Si hay un
nombre que provoca simultáneamente pena, indignación y risa nerviosa en el
panorama del cine español contemporáneo, ese es Eduardo Casanova. Actor
reconvertido en director, su obra se ha convertido en un espectáculo tan
grotesco como insólito: vampiras con SIDA que hablan en lenguaje inclusivo,
escenarios diseñados como un carnaval de mal gusto y una narrativa que parece
salida de un cuaderno de garabatos de quinceañeros con delirios de Oscar.
Lo primero
que llama la atención es el escandaloso contraste entre las subvenciones
recibidas y la taquilla lograda. Casanova ha conseguido que fondos públicos
respalden sus proyectos, mientras sus películas apenas llenan unas cuantas
butacas y generan cifras de recaudación que harían llorar al contable de
cualquier cine independiente. Es un fenómeno casi kafkiano: dinero del
contribuyente alimentando un laboratorio de ideas mal ejecutadas, donde la
provocación se confunde con incompetencia.
Su universo
creativo desafía toda lógica. Las vampiras de Casanova no muerden por hambre de
sangre, sino por la necesidad de aparecer en todas las conversaciones de
activismo de café. Con SIDA como accesorio dramático y un lenguaje inclusivo
que parece más un truco publicitario que una herramienta narrativa, sus
películas son un desfile de elementos que no encajan ni por accidente. La
intención de visibilizar o transgredir se pierde en la maraña de diálogos
artificiales y situaciones forzadas.
Frente a
obras maestras del cine español, la diferencia es brutal. Pedro Almodóvar
construía historias humanas que conmueven y perduran; Álex de la Iglesia mezcla
humor negro y crítica social con maestría; incluso cineastas menos conocidos,
pero con oficio, logran que cada plano tenga sentido. Casanova, en cambio,
parece obsesionado con provocar sin saber qué quiere contar. Es cine de
provocación sin oficio, un juguete roto financiado con dinero público.
Su obra
genera conversación, sí, pero siempre en negativo. La crítica lo destroza y la
taquilla lo ignora. Solo un público minoritario y curioso, a veces más
interesado en el escándalo que en la narrativa, parece seguir sus proyectos. Casanova
ha conseguido algo inusual: ser famoso por ser infame, por un cine
que provoca más rechazo que admiración.
En el fondo,
Casanova es un recordatorio doloroso de lo que ocurre cuando la
subvención sustituye al talento y la provocación se confunde con creatividad.
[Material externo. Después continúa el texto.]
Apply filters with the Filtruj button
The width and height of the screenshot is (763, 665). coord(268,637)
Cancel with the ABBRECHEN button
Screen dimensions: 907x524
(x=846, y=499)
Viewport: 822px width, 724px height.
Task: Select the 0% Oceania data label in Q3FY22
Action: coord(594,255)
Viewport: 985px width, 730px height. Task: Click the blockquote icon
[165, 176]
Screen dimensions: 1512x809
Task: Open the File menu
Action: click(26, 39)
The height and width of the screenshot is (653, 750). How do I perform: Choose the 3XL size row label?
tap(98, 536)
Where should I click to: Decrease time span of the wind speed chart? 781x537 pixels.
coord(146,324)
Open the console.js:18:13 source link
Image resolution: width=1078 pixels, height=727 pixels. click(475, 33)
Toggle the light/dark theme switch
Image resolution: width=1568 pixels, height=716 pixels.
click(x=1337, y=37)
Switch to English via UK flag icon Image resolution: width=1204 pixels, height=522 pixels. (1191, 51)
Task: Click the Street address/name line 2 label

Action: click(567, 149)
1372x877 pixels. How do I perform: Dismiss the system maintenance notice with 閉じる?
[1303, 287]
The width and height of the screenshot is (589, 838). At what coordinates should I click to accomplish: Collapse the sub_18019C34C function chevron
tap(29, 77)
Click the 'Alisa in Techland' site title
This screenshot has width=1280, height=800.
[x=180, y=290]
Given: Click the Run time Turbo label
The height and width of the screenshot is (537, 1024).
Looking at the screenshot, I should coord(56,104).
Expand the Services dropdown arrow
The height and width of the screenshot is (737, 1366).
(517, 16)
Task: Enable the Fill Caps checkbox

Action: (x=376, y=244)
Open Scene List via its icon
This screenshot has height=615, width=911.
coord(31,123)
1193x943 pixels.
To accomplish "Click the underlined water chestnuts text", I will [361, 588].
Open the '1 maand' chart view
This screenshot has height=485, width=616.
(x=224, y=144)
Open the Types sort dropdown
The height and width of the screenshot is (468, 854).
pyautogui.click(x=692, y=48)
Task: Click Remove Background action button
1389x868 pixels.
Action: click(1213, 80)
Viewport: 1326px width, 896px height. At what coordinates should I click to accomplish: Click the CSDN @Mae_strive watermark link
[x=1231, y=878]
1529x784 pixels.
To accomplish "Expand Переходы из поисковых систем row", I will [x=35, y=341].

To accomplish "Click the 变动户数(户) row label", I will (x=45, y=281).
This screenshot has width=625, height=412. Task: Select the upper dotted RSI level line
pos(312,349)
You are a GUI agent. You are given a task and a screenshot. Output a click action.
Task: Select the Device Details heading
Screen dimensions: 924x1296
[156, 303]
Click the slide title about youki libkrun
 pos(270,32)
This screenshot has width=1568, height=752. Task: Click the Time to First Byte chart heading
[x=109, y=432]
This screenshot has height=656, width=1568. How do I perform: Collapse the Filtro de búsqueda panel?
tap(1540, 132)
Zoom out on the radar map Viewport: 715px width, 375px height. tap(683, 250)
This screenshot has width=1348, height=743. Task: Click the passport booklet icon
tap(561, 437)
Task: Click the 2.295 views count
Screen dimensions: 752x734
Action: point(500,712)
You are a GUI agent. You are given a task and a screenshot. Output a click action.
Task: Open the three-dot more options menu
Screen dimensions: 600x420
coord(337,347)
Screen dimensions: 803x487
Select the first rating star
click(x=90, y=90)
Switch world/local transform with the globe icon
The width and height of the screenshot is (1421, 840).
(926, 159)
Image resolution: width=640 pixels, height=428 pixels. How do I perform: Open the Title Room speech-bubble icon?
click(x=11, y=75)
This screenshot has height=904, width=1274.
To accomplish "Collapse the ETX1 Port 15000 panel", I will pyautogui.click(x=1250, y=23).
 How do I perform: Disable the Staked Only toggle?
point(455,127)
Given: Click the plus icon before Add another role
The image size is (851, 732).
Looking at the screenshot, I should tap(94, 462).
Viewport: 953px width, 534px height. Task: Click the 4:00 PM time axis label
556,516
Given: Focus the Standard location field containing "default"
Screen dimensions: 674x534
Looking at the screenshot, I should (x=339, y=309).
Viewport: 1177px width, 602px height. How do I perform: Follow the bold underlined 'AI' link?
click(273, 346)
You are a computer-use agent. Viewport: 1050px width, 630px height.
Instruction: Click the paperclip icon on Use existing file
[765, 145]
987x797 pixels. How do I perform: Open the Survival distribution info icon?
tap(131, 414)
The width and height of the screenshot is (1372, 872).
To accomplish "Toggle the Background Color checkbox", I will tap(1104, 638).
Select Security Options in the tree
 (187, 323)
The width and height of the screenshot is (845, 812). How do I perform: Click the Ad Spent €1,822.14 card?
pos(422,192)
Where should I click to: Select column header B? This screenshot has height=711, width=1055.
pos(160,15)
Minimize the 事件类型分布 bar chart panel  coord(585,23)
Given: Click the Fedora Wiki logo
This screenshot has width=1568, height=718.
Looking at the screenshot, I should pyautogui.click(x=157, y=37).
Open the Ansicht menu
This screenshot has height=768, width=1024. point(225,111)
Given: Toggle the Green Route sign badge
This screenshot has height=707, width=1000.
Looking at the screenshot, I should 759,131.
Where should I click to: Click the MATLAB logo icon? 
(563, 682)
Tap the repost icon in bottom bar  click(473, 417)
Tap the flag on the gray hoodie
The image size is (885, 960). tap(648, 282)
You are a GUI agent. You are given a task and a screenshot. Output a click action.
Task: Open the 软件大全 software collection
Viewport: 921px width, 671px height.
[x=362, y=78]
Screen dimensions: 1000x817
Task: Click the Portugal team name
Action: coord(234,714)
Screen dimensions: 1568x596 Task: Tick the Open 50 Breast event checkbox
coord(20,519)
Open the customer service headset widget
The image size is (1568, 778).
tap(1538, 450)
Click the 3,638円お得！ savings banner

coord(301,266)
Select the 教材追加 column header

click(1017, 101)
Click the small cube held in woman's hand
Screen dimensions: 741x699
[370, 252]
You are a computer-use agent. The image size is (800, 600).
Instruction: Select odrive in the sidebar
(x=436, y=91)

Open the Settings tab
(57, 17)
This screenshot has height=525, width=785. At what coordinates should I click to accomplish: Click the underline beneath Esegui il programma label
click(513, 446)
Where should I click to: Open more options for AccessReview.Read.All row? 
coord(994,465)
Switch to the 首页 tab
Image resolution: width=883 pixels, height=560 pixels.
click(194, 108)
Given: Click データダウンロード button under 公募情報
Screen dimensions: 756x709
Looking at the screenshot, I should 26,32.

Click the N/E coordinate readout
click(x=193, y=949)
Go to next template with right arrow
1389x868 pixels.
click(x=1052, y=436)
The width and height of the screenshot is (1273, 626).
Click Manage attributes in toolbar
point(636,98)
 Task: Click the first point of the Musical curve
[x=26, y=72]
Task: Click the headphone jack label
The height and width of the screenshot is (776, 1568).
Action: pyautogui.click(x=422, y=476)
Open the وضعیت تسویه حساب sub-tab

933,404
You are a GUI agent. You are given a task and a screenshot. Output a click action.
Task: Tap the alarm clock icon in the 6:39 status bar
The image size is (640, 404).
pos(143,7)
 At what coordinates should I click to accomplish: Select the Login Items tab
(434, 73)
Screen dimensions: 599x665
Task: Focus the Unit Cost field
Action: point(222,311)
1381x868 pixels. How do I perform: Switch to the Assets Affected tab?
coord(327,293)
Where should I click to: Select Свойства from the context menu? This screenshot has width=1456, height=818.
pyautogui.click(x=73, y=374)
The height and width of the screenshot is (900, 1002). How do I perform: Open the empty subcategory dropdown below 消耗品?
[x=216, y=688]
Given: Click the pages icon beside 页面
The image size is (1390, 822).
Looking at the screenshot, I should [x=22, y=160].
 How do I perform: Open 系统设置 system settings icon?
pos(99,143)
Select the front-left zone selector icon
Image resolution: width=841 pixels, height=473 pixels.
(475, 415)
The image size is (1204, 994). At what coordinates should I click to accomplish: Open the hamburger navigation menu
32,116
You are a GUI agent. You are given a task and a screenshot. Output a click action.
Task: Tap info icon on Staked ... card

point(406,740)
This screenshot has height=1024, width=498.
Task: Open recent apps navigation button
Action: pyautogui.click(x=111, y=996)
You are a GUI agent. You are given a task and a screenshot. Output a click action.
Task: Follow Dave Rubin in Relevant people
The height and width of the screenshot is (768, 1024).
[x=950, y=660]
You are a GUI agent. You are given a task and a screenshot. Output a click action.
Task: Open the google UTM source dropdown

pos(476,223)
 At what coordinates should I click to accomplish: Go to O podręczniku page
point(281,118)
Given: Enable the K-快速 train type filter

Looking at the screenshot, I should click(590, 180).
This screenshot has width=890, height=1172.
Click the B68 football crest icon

Su cine demuestra que provocar no es arte si no hay historia, técnica ni
coherencia. Mientras los grandes del cine español nos muestran la belleza
de la narración bien hecha, él nos deja un reguero de confusión, incomodidad y
vergüenza ajena.
Y, como
colofón, una frase que resume su naufragio artístico:
“Si el
cine español fuera un examen, Eduardo Casanova sería ese alumno que copia los
apuntes y aún así suspende con honores.”